Dr Suzuki is the Director of the Division of Addiction Psychiatry and Director of Addictions Education in the Department of Psychiatry, Brigham and Women’s Hospital, and an Assistant Professor of Psychiatry at Harvard Medical School (HMS). Dr Suzuki is a consultation-liaison psychiatrist in the Division of Medical Psychiatry at Brigham and Women’s Hospital. His research is focused on integrating evidence-based addiction treatment initiated in general medical settings, and has received funding from NIH, Brigham and Women’s Hospital, and Harvard Medical School. He was recently awarded a NIDA K23 Career Development Award to receive mentored training in conducting clinical trials, and to study the impact of recovery coaches on buprenorphine treatment. He currently serves on a variety of committees, workgroups, and taskforces for Partners HealthCare, Brigham and Women’s Hospital, Harvard Medical School, Massachusetts Hospital Association, and the State of Massachusetts to address the opioid epidemic. He has published over 50 peer-reviewed manuscripts and book chapters as first or co-author.
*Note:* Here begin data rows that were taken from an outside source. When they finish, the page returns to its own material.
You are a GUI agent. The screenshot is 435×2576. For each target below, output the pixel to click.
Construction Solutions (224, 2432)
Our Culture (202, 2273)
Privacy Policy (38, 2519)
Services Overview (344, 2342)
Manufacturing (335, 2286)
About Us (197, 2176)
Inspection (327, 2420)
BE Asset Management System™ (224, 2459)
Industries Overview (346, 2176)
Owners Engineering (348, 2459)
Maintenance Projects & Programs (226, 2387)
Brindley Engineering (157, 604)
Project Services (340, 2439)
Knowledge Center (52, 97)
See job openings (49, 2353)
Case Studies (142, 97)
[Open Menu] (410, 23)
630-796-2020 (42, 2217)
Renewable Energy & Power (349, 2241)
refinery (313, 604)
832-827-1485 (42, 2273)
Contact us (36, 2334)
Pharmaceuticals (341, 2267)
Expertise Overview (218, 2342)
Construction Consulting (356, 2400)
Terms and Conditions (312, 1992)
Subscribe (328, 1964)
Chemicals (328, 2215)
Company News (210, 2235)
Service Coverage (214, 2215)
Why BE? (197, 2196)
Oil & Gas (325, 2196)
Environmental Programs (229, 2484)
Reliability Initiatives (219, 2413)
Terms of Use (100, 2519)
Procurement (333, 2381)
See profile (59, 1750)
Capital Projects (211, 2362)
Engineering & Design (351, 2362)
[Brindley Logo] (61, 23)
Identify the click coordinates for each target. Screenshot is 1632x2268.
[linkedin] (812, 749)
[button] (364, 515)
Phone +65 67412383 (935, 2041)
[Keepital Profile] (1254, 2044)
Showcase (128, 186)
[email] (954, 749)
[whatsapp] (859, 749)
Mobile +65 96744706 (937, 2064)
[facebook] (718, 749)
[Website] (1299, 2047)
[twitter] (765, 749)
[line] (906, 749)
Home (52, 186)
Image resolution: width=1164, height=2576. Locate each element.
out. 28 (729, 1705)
Kristin Schreiber, MD, PhD

Attending Anesthesiologist, Department of Anesthesiology, Perioperative and Pain Medicine, Brigham and Women’s Hospital Assistant Professor, Harvard Medical School

Dr. Schreiber is investigating the development of chronic pain after surgical injury. She is particularly interested in the mechanisms by which individual differences in psychosocial processing and nociceptive sensitivity lead to differential risk of chronic pain amongst individuals. Dr. Schreiber’s current research uses the accurate measurement of psychosocial and psychophysical phenotype in preoperative patients to prospectively identify individuals at highest risk of pain persistence, so that the processes underlying this propensity may be averted. Other collaborative projects investigate how pain may be modulated by non-opioid analgesic techniques (regional anesthesia, yoga-based exercise, distraction, music, CBT, and open-label placebo).

Scott Weiner, MD, MPH

Director, Brigham Comprehensive Opioid Response and Education (B-CORE) Program, Department of Emergency Medicine, Brigham and Women’s Hospital

Dr. Weiner is an Associate Professor of Emergency Medicine at Harvard Medical School and the Director of the Division of Health Policy and Public Health in the Department of Emergency Medicine at Brigham and Women’s Hospital in Boston.  He is also the Director of B-CORE: The Brigham Comprehensive Opioid Response and Education Program, a hospital-wide, multi-disciplinary project with the goal of reducing opioid-related morbidity and mortality. His research focuses on technological innovations that improve the care of ED patients presenting with opioid use disorder and with pain, including usage and optimization of online prescription drug monitoring programs (PDMPs), as well as improving access to naloxone, the life-saving opioid overdose reversal medication.